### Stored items
··········
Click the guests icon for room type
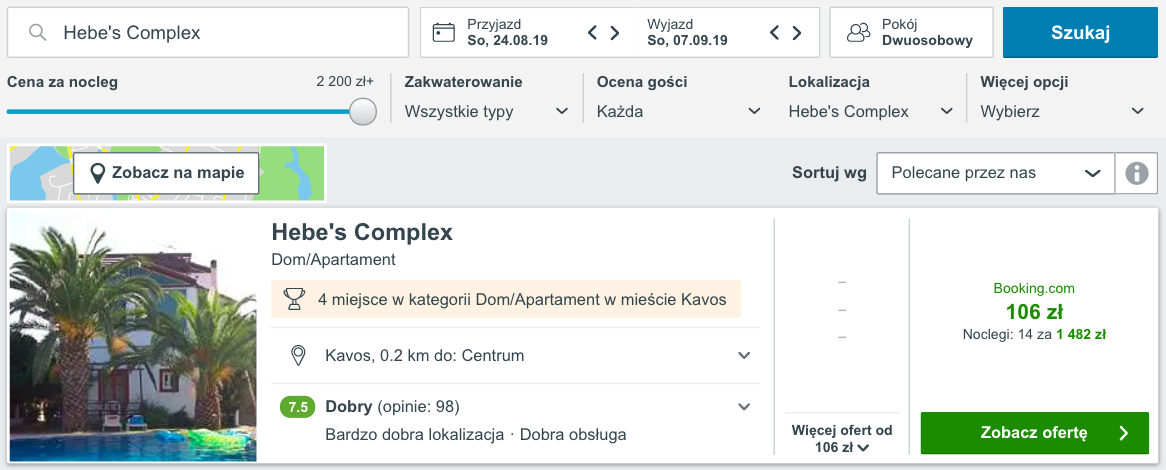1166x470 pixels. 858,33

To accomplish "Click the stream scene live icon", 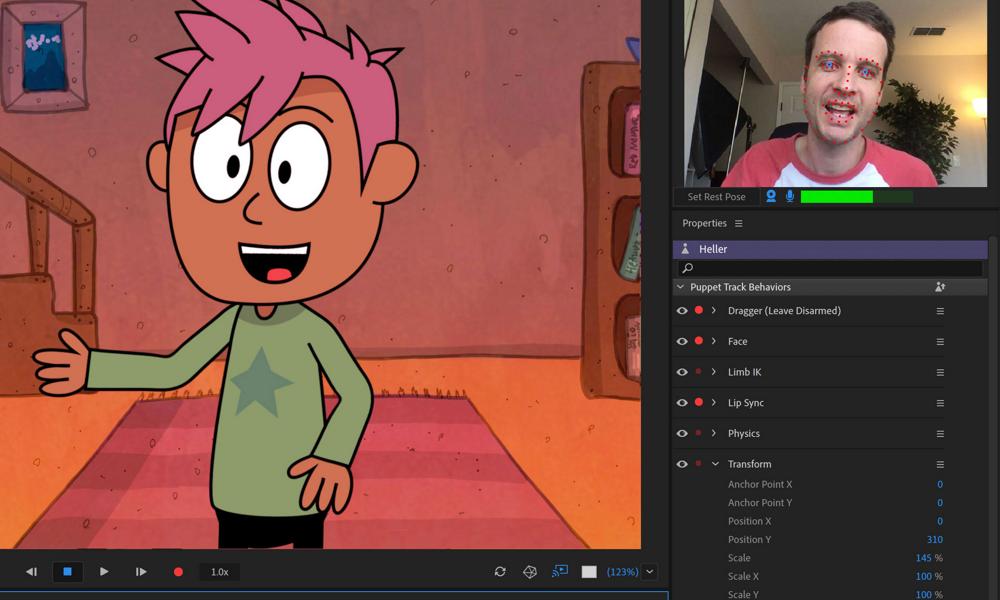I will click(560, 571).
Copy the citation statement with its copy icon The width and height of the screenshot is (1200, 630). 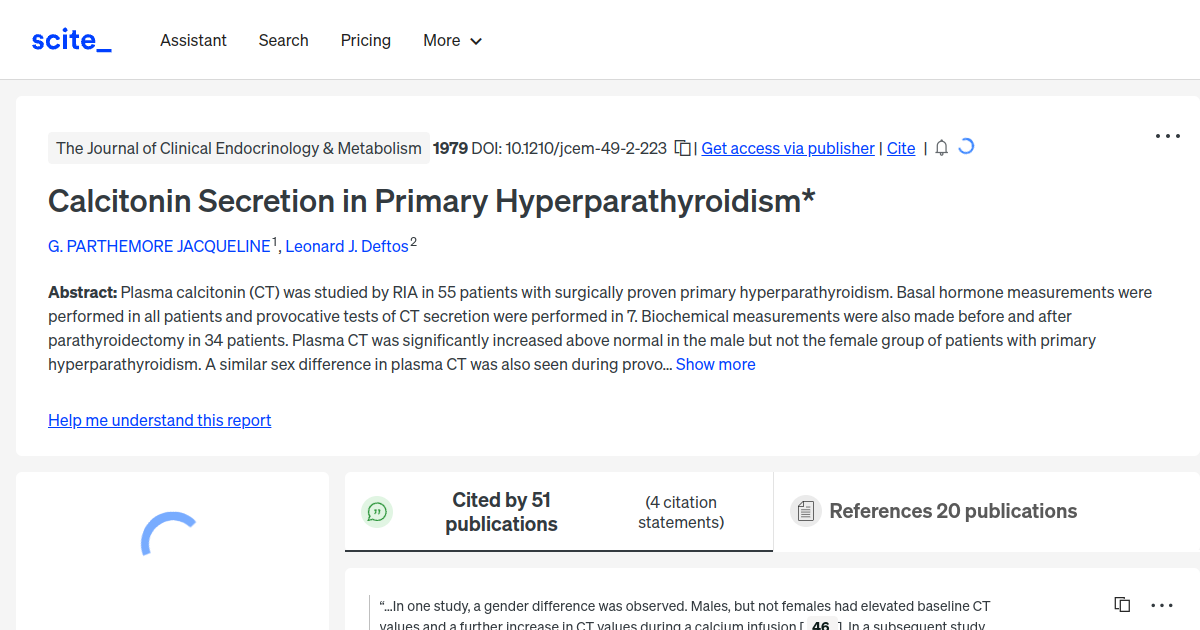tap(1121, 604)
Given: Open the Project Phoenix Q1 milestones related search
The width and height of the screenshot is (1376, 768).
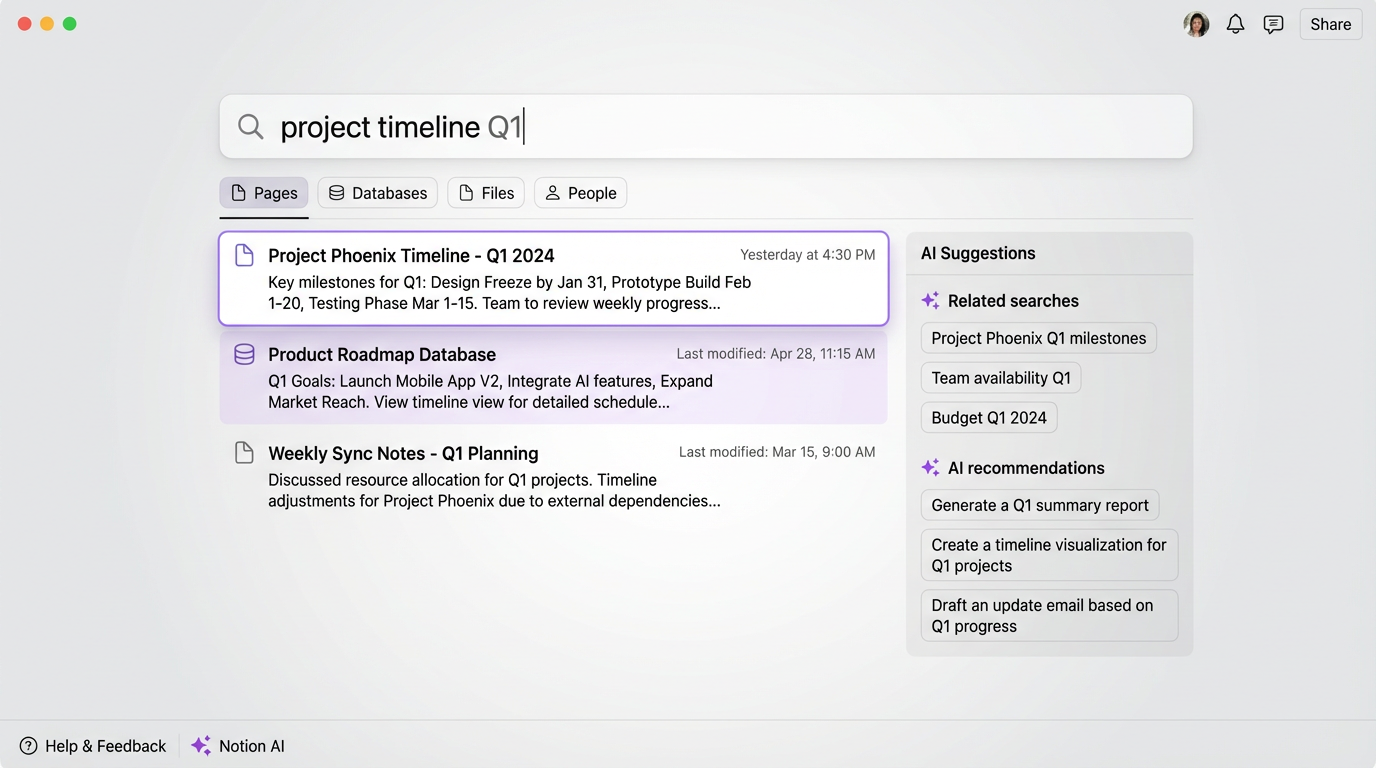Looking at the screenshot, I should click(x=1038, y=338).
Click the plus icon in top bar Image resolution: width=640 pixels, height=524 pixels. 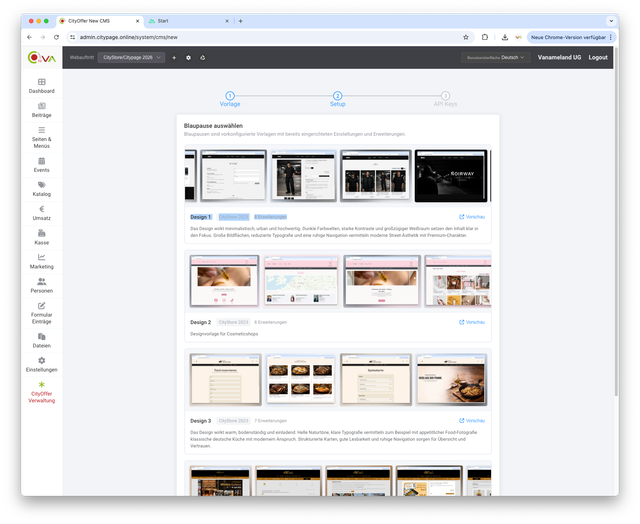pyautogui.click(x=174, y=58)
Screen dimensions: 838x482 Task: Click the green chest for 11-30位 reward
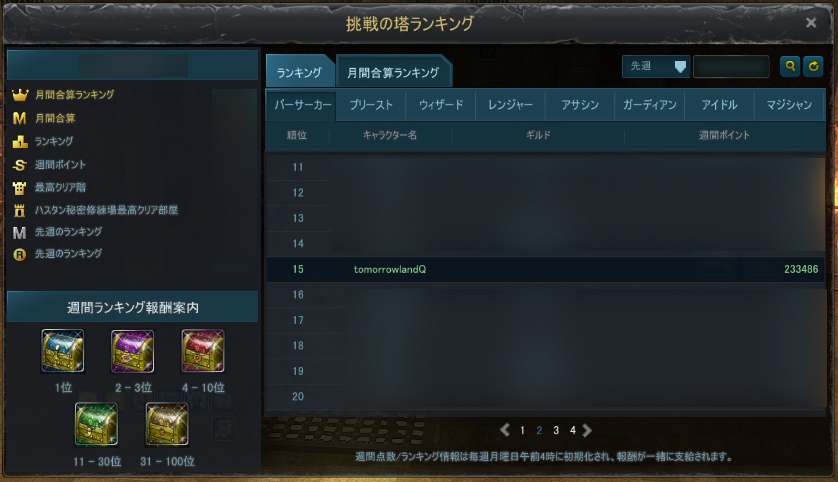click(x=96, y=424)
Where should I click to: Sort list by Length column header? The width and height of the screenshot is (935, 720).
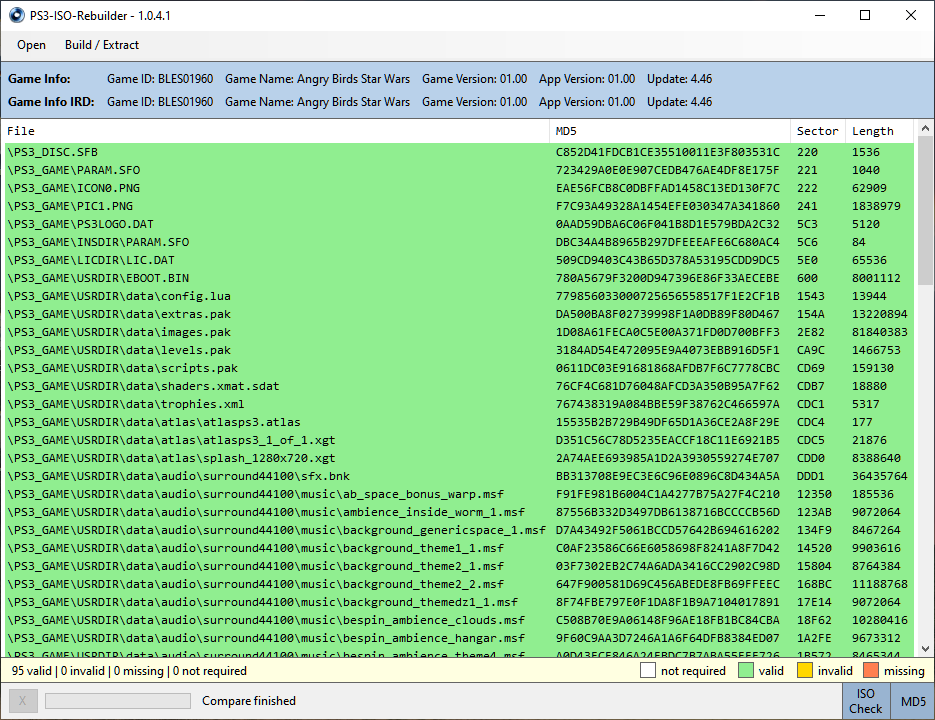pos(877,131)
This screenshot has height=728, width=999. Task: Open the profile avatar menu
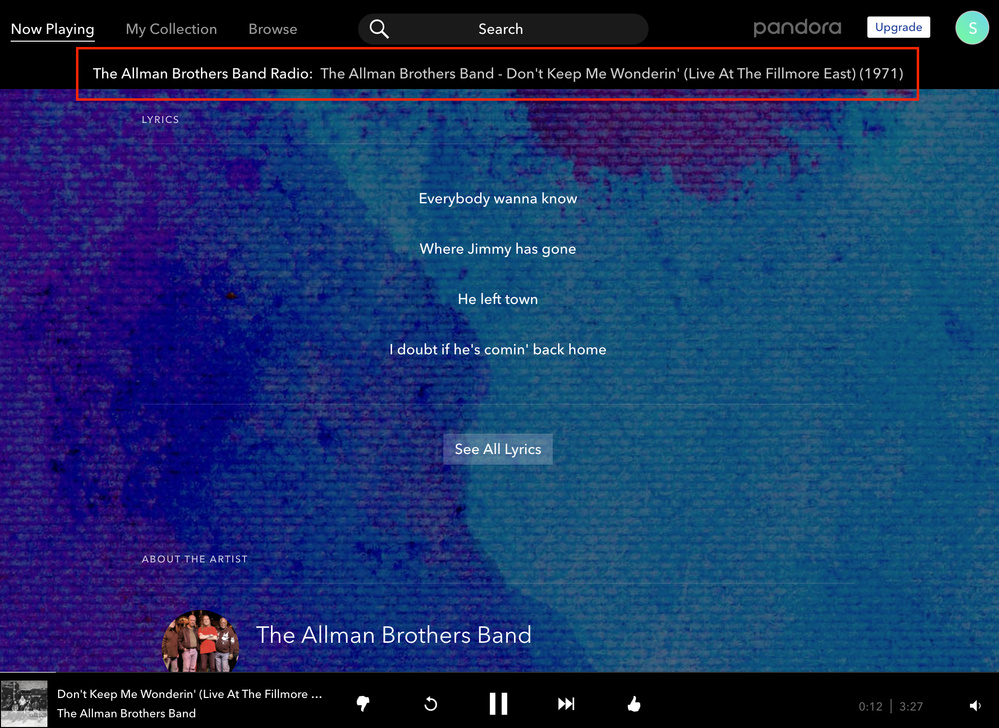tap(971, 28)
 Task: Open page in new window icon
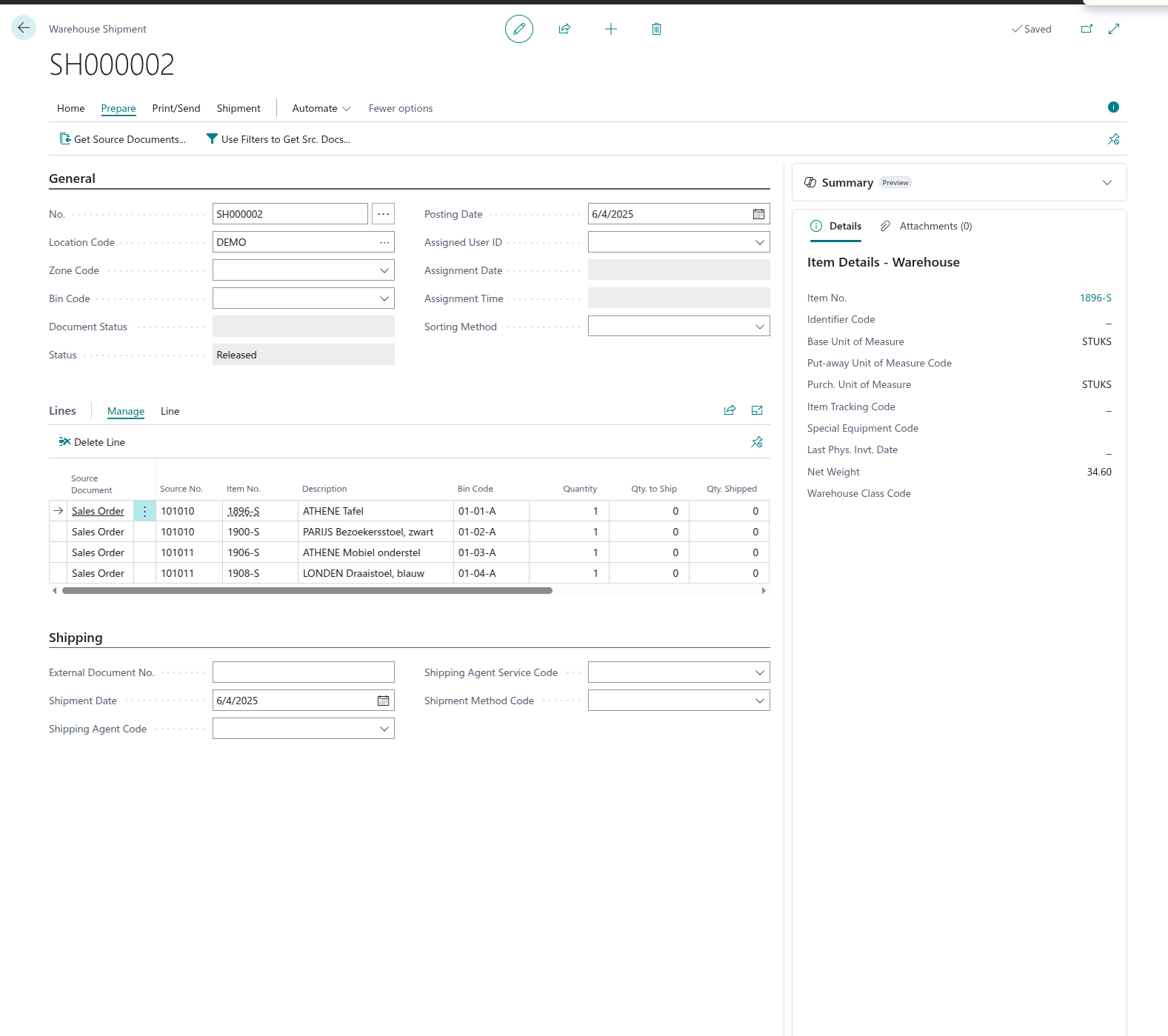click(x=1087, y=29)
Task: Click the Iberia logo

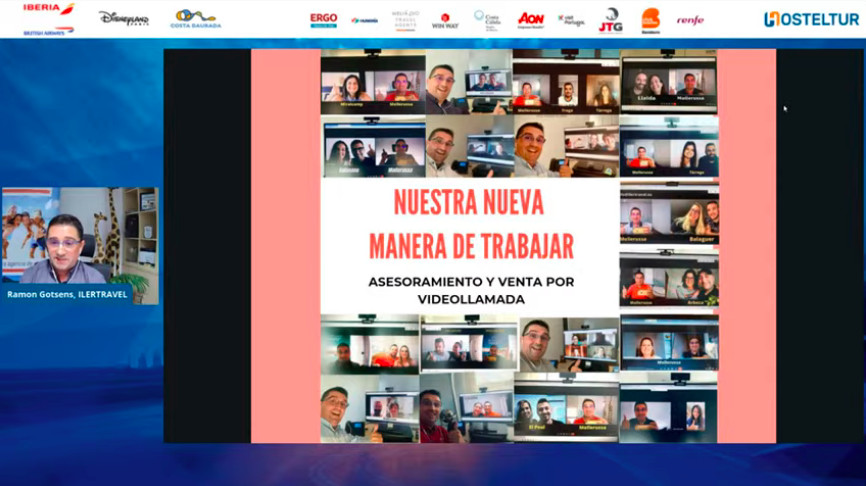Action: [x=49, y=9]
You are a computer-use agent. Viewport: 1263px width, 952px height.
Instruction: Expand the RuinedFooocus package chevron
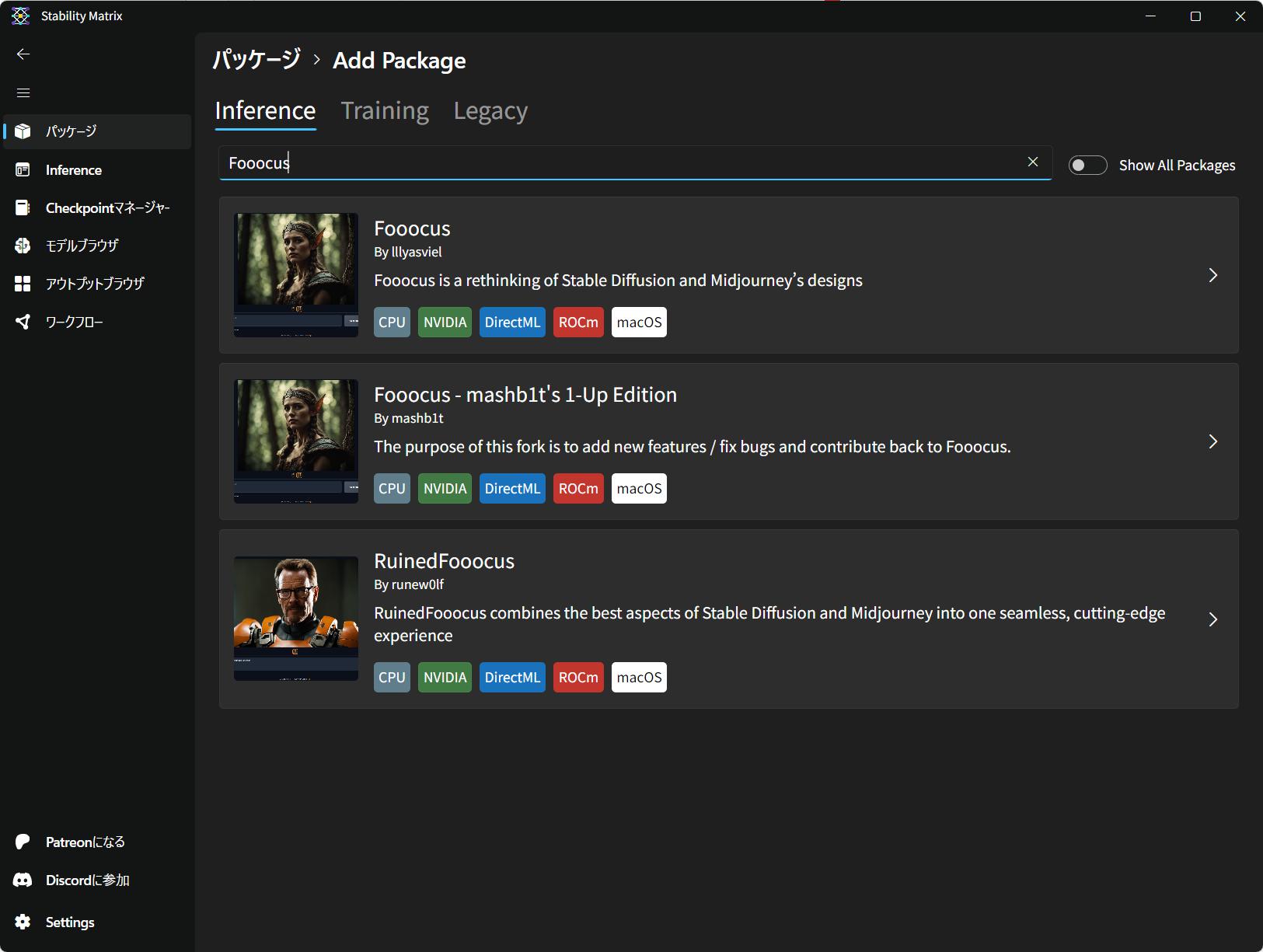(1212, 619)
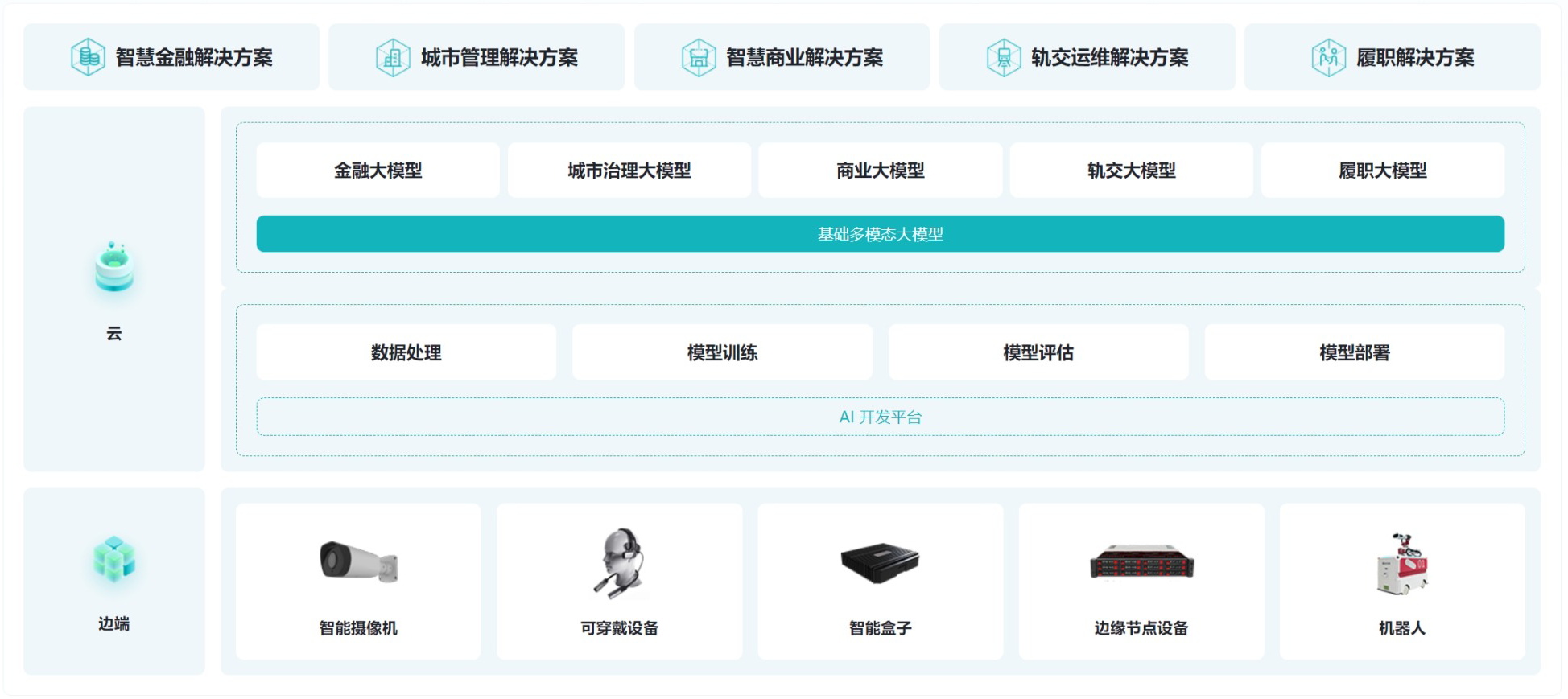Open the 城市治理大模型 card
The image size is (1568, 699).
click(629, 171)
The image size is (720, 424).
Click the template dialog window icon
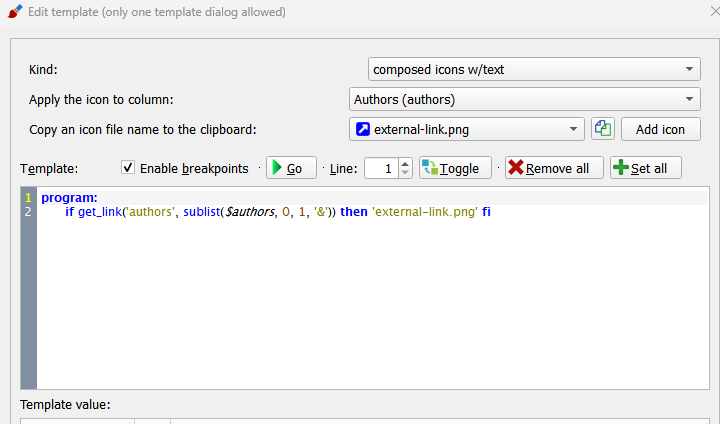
··········
### Task statement
Output exactly, and only, the lines running from the line containing "Screen dimensions: 838x482" to the last line of the entries above, omitting the pictures.

### Written reply
Screen dimensions: 838x482 Task: Click the green chest for 11-30位 reward
click(x=96, y=424)
Where should I click to: Sort list by Length column header? The width and height of the screenshot is (935, 720).
pos(877,131)
This screenshot has height=728, width=999. Task: Open the profile avatar menu
tap(971, 28)
 Task: Open page in new window icon
click(x=1087, y=29)
Task: Click the Iberia logo

Action: [x=49, y=9]
You are a computer-use agent. Viewport: 1263px width, 952px height.
Instruction: Expand the RuinedFooocus package chevron
(1212, 619)
Open the 城市治理大模型 card
The image size is (1568, 699).
click(629, 171)
The image size is (720, 424).
Click the template dialog window icon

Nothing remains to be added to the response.